Here is a new, less coordinated version that motivates some of the correct coordinate changes.

Let V be a vector space, let W = V∧V be the product, and let G be the wedgey group on V⊕W with multiplication (v1,w1)⋅(v2,w2) = (v1+v2, w1+w2 + v1∧v2). Powers obey the rule (v,w)n = (nv,nw). Commutators obey the rule [(v1,w1),(v2,w2)] = [0,2(v1∧v2)]. In particular, G always has nilpotency class 2 when 0≠2 (and is abelian otherwise), and has exponent p whenever V is defined over a field of characteristic p. When V is one-dimensional over the field Z/pZ of p elements, G is the unique non-abelian group of order p3 and exponent p (the group in question).

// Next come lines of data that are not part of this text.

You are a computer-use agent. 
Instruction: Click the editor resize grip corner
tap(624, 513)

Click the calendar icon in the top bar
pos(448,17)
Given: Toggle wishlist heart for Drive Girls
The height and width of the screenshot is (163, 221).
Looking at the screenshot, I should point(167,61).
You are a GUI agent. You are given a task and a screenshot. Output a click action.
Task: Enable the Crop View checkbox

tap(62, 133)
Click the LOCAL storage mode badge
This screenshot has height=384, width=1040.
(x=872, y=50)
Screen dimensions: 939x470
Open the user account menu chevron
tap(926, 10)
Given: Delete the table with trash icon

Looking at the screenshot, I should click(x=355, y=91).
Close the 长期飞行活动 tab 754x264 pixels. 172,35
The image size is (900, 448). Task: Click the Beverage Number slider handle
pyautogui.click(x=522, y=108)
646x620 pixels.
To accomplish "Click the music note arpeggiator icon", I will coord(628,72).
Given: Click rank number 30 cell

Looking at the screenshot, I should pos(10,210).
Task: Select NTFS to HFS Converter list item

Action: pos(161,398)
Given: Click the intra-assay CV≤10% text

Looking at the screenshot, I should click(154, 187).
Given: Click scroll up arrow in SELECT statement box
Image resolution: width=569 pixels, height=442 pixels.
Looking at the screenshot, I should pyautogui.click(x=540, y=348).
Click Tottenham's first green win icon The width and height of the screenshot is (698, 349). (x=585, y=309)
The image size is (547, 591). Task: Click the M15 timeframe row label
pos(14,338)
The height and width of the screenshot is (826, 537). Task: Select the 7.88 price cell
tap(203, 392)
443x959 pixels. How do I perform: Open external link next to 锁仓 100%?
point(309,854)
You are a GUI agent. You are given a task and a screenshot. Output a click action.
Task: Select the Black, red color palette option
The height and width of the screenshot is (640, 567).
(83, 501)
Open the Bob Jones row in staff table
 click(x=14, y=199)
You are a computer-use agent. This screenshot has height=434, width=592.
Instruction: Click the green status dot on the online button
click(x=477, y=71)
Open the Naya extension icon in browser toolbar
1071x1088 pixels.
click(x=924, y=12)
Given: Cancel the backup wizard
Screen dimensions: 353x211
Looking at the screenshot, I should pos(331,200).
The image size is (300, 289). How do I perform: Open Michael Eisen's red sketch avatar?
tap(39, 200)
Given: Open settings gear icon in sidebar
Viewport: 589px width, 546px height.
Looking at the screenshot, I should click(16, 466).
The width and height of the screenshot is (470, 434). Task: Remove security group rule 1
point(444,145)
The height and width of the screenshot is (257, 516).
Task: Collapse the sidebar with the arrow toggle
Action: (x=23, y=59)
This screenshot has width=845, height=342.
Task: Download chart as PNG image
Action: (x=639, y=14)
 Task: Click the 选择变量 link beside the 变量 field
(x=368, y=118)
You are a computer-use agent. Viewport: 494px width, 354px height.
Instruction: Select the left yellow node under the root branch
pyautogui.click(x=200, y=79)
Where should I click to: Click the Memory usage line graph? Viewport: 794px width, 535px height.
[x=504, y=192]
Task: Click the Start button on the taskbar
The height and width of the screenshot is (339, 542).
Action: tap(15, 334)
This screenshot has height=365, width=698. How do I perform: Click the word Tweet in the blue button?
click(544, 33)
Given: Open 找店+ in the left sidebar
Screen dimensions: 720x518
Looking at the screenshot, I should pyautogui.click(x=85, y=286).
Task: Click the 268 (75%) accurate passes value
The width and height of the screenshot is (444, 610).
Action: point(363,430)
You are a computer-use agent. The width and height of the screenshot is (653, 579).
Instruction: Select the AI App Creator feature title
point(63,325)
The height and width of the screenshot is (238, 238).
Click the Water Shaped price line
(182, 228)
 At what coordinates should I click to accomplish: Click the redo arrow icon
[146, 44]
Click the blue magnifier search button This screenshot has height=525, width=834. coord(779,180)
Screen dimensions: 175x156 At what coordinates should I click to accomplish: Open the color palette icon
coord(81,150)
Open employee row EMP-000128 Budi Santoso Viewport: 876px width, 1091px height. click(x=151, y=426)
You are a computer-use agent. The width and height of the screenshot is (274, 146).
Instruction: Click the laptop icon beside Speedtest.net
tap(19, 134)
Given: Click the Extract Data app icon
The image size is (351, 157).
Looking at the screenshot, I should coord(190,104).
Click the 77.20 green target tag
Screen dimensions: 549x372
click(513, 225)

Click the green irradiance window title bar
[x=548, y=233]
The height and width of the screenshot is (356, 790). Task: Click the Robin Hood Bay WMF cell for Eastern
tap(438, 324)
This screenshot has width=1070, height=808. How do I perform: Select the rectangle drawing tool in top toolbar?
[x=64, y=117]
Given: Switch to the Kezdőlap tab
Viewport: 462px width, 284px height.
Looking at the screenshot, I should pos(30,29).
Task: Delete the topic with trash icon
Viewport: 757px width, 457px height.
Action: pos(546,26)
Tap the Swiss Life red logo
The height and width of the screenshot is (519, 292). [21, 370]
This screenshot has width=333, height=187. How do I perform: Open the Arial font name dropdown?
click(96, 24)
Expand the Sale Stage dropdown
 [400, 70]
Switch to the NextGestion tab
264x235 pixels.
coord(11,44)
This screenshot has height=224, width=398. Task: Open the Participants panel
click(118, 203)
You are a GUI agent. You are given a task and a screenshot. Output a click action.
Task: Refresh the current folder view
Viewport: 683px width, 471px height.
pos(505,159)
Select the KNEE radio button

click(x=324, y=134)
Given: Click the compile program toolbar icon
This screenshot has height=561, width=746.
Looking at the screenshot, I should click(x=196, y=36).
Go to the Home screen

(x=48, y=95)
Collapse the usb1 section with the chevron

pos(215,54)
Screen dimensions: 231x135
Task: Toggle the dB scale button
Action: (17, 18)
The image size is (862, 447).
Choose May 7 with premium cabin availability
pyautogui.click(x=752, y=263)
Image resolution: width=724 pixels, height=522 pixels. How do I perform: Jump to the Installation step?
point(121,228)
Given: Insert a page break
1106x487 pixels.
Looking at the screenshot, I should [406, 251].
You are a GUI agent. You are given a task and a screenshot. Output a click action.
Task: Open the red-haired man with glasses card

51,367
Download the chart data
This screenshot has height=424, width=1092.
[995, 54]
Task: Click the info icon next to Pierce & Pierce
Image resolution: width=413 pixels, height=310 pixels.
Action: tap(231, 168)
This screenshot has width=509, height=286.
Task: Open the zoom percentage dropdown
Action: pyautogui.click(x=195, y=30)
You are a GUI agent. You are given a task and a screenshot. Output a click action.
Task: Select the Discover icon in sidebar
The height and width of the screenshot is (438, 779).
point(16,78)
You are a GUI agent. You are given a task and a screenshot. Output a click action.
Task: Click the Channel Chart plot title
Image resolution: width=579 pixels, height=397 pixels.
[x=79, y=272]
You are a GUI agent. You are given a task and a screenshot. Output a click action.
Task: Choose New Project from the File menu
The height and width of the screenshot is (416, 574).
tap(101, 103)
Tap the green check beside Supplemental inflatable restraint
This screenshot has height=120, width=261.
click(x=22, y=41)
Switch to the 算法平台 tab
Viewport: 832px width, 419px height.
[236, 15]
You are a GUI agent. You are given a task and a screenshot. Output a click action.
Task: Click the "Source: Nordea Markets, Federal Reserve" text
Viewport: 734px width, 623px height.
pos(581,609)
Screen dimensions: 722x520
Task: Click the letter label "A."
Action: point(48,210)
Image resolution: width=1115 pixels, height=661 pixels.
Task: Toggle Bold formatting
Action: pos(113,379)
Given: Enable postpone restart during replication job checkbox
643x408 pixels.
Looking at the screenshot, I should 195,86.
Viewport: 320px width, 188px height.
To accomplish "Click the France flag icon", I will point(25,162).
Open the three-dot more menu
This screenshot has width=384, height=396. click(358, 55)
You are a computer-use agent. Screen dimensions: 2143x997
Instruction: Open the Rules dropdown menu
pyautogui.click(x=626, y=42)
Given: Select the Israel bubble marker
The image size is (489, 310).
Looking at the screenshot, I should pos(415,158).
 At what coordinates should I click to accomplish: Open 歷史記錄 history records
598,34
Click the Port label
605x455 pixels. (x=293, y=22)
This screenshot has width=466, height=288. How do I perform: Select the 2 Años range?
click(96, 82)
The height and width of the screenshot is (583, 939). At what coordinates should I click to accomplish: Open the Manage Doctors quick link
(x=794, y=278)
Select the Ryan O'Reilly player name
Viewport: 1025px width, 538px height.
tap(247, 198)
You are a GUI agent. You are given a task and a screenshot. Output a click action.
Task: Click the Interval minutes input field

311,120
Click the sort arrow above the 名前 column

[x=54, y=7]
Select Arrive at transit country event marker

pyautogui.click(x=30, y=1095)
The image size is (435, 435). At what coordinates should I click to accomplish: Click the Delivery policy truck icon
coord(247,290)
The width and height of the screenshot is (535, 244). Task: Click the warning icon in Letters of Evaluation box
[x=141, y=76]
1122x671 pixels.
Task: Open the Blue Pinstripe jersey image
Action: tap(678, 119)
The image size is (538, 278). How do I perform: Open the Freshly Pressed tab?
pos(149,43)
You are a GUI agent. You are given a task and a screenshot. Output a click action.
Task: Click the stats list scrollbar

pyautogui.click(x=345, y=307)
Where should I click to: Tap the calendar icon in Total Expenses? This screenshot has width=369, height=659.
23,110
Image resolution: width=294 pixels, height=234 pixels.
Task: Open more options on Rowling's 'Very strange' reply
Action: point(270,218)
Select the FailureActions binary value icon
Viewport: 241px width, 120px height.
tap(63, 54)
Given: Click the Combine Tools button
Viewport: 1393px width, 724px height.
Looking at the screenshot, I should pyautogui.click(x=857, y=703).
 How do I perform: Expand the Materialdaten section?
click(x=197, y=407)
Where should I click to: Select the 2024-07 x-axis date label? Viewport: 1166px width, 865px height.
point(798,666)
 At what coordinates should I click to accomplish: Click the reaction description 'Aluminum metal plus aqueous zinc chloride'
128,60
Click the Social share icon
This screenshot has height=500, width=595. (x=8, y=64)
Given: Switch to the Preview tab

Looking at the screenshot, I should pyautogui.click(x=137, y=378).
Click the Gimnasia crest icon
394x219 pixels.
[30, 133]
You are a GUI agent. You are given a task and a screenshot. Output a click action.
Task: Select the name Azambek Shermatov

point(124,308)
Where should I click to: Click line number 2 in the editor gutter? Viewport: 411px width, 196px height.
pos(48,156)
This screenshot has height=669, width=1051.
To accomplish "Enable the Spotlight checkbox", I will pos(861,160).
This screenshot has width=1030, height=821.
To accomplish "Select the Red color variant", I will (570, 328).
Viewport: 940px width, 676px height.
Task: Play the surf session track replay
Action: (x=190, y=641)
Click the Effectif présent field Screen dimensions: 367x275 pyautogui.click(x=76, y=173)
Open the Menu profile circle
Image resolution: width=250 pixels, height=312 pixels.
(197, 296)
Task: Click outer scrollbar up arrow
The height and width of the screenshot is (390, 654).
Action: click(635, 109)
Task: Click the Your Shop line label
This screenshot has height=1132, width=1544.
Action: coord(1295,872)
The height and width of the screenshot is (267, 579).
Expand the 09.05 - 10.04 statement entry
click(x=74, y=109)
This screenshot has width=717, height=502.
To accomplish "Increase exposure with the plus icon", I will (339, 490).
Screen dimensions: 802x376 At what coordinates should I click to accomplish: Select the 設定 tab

Consider a block matrix of the form $$M = \begin{bmatrix} A & b \\ . & \Lambda^2(A) \end{bmatrix}$$ where A in End(V) and b in Hom(V,W), with the formal multiplication (v,w)⋅M = ( vA, vb + w⋅Λ2(A) ). When V is 2-dimensional, W is 1-dimensional and Λ2(A) is just multiplication by det(A). In general, (v1∧v2)⋅Λ2(A) = (v1⋅A) ∧ (v2⋅A). When dim(V)=2, then every element of Hom(V,W) can be written as b = ∧u which takes v in V to v∧u in W.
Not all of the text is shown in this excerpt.